Le S&P 500 gagnait 0,1 % dans la dernière heure vendredi, restant en bonne voie pour une septième hausse consécutive. Depuis mercredi 20 mai, il est monté de 7 353 à un record de 7 599, même si les gains initiaux se sont estompés après des informations selon lesquelles la Russie aurait lancé un drone sur un immeuble d’appartements en Roumanie, accroissant le risque géopolitique plus large pour un membre de l’OTAN.

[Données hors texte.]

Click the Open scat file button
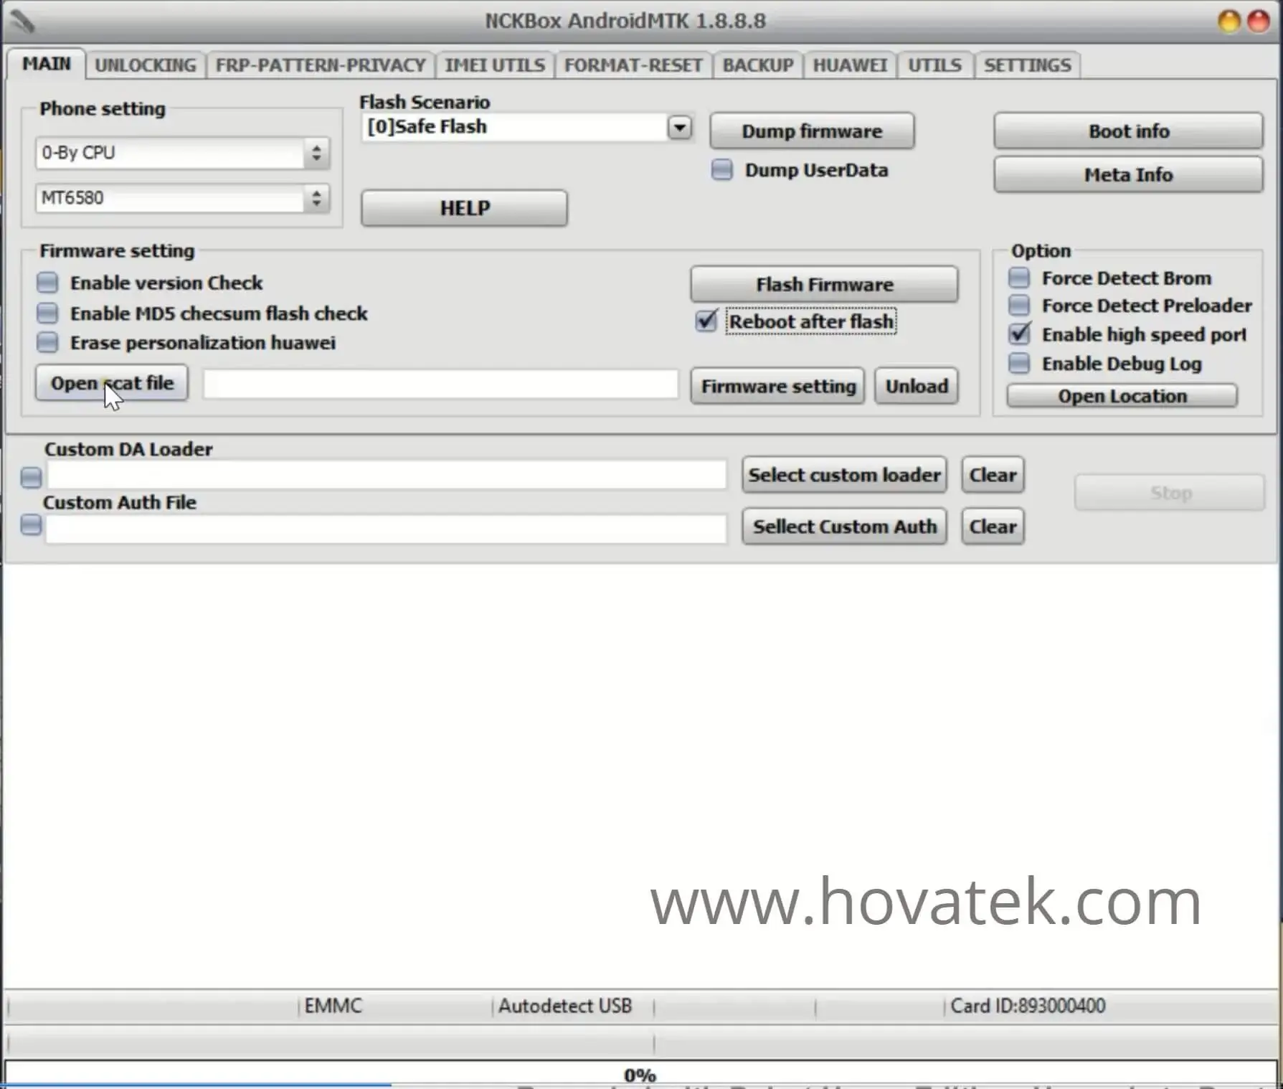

L’indice a été soutenu par de forts mouvements sur Dell Technologies et NetApp. NetApp a dépassé les attentes de bénéfices au quatrième trimestre de son exercice fiscal et a relevé ses perspectives de chiffre d’affaires ; Barclays a relevé son objectif de cours à 199 dollars contre 134 dollars après que le groupe a communiqué une guidance de chiffre d’affaires médian pour l’exercice 2027 de 7,45 Md$ contre 6,93 Md$ pour l’exercice 2026. Dell a bondi de plus de 30 % après avoir relevé ses prévisions annuelles, anticipant 60 Md$ de revenus de serveurs IA sur l’exercice 2027, pour un chiffre d’affaires total de 167 Md$ au point médian, et après avoir publié un chiffre d’affaires du premier trimestre de l’exercice 2027 de 43,8 Md$, en hausse de 88 % sur un an. Les analystes techniques ont également souligné que l’indice est resté au-dessus de sa moyenne mobile simple à 20 jours (SMA) depuis le 7 avril, avec la SMA 50 jours proche de 7 060 et une ancienne résistance autour de 7 000.
Élan de l’IA contre essoufflement du marché
Le marché se trouve à un moment charnière, le S&P 500 ayant inscrit un record historique à 7 599 après sept séances consécutives de hausse. Nous y voyons un contexte appelant à la prudence plutôt qu’à un optimisme agressif, malgré la force impressionnante de la technologie. Le faible gain de vendredi suggère que l’élan s’essouffle.
Nous estimons que le rallye tiré par l’IA sur des valeurs comme Dell et NetApp constitue la principale force qui soutient le marché. L’indice Philadelphia Semiconductor (SOX) a bondi de plus de 15 % sur le seul mois de mai, confirmant l’appétit intense des investisseurs pour tout ce qui touche à l’intelligence artificielle. Cette vigueur rend pertinente une stratégie consistant à acheter des options d’achat (calls) de court terme sur repli dans le secteur technologique.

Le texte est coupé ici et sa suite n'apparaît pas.